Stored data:
■ ■ ■ ■ ■
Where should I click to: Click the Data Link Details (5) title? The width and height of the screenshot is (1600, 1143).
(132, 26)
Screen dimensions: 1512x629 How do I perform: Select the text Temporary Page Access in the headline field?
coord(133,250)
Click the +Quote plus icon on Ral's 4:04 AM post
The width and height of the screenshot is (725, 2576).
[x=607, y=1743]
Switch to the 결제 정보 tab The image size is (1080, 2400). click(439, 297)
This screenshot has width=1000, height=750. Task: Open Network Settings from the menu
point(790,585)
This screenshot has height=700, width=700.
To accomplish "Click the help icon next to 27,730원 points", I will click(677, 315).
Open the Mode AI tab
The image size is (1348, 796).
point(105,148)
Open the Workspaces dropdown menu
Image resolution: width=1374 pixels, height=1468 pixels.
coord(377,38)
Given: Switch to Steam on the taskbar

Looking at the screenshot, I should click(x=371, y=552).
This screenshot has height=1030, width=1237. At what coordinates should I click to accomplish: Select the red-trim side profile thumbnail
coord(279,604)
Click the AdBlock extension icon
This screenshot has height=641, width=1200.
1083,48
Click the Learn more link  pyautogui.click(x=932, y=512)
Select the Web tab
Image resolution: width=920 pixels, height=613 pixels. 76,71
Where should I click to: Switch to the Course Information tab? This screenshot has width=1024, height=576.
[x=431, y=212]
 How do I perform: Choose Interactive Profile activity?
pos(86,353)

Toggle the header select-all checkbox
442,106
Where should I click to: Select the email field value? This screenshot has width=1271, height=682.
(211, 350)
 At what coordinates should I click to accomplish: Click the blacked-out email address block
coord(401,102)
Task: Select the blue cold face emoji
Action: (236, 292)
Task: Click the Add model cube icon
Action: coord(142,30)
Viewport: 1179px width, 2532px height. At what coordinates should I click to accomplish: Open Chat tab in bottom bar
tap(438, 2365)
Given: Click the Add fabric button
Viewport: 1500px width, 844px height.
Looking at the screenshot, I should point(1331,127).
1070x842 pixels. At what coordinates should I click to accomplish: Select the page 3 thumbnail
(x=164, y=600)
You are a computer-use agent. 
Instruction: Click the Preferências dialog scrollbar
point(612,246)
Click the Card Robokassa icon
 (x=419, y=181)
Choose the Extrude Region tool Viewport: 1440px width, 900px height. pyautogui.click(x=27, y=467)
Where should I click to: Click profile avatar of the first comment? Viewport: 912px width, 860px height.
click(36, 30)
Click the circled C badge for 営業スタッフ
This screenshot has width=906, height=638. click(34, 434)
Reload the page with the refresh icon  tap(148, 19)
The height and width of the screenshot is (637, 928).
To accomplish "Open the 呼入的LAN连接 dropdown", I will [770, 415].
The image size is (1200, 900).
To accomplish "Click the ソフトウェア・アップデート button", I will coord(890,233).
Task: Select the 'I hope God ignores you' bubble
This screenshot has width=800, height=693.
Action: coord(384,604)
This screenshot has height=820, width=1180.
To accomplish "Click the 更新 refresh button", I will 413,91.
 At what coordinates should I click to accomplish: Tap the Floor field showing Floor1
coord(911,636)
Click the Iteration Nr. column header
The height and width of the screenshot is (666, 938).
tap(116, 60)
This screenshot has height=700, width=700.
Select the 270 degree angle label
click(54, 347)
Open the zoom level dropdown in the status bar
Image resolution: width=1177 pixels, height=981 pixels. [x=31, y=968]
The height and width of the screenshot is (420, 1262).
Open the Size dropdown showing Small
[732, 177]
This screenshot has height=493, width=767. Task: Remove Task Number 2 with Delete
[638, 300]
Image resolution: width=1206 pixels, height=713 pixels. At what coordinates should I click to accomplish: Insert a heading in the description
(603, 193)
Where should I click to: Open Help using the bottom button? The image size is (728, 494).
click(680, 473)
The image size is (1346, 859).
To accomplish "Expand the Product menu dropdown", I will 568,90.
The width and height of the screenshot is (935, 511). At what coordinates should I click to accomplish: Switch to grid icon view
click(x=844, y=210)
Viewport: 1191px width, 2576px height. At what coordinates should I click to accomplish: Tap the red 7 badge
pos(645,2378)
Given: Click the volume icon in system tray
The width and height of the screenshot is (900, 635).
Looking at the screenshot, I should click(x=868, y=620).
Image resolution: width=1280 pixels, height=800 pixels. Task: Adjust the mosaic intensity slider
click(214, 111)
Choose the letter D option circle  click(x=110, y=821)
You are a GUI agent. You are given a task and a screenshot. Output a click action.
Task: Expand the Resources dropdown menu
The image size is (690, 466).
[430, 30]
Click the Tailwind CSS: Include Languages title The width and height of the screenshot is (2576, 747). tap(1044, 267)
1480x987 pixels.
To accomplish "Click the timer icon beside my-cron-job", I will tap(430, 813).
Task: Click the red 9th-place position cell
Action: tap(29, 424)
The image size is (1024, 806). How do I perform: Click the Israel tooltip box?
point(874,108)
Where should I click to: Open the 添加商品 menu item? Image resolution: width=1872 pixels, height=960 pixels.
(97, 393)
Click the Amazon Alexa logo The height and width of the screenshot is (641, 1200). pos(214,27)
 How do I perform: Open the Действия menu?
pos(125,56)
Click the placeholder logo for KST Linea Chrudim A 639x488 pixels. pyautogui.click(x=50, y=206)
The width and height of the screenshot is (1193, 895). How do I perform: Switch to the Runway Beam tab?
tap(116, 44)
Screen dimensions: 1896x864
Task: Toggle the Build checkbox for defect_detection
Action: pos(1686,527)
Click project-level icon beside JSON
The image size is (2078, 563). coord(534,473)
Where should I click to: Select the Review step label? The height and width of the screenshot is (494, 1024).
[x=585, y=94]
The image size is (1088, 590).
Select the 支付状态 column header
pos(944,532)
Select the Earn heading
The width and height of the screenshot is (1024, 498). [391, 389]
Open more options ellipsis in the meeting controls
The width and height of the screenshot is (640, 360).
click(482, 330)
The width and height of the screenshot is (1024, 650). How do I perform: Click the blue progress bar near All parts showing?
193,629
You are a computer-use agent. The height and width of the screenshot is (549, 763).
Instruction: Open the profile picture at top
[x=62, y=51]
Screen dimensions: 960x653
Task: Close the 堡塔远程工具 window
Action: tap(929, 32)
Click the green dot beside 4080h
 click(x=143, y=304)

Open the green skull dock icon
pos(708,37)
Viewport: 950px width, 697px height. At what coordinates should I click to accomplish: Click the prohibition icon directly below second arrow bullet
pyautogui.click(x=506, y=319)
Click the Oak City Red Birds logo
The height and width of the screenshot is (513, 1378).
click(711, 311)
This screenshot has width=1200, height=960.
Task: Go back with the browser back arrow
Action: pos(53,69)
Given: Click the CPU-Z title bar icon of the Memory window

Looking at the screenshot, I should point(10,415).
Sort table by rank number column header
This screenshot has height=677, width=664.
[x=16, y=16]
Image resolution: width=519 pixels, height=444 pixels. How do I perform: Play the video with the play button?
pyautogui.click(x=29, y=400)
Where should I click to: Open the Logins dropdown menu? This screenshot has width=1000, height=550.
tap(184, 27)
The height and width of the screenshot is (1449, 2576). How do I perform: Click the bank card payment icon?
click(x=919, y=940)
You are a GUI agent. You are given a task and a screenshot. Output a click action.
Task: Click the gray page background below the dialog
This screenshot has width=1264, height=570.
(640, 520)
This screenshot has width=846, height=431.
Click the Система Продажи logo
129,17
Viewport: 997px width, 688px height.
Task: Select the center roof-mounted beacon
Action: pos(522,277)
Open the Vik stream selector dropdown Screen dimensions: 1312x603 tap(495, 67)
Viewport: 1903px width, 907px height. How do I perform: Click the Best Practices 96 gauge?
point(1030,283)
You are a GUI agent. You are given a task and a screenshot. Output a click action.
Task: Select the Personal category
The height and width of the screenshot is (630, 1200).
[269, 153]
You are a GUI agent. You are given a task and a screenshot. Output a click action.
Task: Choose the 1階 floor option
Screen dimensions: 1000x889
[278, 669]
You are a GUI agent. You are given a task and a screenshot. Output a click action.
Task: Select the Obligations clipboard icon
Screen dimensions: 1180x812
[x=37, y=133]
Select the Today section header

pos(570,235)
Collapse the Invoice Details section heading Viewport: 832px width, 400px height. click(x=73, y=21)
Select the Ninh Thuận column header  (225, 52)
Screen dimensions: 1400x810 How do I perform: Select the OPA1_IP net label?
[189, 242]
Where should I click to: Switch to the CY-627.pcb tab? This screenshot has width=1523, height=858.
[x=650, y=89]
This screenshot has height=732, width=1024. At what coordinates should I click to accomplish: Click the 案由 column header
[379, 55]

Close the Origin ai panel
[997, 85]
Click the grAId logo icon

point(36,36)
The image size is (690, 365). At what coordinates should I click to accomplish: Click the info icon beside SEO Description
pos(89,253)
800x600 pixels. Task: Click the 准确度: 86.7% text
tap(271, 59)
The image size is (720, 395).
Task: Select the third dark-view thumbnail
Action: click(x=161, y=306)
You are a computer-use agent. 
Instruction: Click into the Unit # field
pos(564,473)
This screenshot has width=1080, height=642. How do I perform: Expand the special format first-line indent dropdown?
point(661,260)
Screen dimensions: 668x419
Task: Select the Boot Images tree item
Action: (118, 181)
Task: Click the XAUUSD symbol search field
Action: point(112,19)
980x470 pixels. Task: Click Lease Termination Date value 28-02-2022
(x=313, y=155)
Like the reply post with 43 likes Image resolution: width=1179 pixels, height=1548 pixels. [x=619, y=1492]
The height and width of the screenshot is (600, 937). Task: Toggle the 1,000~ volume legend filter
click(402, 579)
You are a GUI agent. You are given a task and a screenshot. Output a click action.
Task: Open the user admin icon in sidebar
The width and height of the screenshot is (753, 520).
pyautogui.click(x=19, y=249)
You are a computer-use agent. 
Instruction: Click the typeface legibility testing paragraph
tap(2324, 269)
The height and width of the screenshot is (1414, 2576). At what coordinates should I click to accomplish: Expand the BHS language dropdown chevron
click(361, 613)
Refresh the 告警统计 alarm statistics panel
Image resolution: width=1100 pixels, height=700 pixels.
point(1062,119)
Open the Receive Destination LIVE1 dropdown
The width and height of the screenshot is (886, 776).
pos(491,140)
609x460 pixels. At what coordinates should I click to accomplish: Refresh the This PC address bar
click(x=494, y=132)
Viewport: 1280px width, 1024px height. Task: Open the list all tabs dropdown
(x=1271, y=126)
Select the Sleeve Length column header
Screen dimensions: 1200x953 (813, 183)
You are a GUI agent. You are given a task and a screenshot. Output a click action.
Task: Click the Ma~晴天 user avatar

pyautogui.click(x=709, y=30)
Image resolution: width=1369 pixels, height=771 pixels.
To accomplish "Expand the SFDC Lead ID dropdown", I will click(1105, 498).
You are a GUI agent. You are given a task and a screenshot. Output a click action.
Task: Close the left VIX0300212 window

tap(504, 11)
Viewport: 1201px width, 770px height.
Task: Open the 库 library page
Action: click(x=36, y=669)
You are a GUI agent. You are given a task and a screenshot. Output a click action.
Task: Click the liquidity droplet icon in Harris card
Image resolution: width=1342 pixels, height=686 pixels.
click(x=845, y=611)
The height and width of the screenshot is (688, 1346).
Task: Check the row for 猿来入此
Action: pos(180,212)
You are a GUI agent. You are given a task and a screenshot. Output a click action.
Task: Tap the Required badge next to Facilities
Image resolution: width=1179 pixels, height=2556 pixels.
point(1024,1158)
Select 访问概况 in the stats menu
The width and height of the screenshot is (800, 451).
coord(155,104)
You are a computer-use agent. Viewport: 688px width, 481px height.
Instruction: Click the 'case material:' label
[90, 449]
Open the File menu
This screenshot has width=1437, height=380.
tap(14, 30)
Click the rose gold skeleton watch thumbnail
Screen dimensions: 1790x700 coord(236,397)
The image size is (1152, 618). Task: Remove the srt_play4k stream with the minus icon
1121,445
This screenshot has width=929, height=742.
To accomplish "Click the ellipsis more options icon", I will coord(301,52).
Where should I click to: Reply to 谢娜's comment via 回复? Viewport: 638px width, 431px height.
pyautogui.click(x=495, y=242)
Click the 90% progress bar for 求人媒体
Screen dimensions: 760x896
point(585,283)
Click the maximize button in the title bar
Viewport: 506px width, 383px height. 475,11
■ ■ ■ ■ ■
Send back an exact copy of only the lines from the line with "The image size is (690, 466)." up to and including the line with "Click the placeholder" in the data above.

The image size is (690, 466).
[430, 30]
Click the Tailwind CSS: Include Languages title The width and height of the screenshot is (2576, 747). tap(1044, 267)
1480x987 pixels.
To accomplish "Click the timer icon beside my-cron-job", I will tap(430, 813).
Task: Click the red 9th-place position cell
Action: tap(29, 424)
The image size is (1024, 806). How do I perform: Click the Israel tooltip box?
point(874,108)
Where should I click to: Open the 添加商品 menu item? Image resolution: width=1872 pixels, height=960 pixels.
(97, 393)
Click the Amazon Alexa logo The height and width of the screenshot is (641, 1200). pos(214,27)
 How do I perform: Open the Действия menu?
pos(125,56)
Click the placeholder logo for KST Linea Chrudim A 639x488 pixels. pyautogui.click(x=50, y=206)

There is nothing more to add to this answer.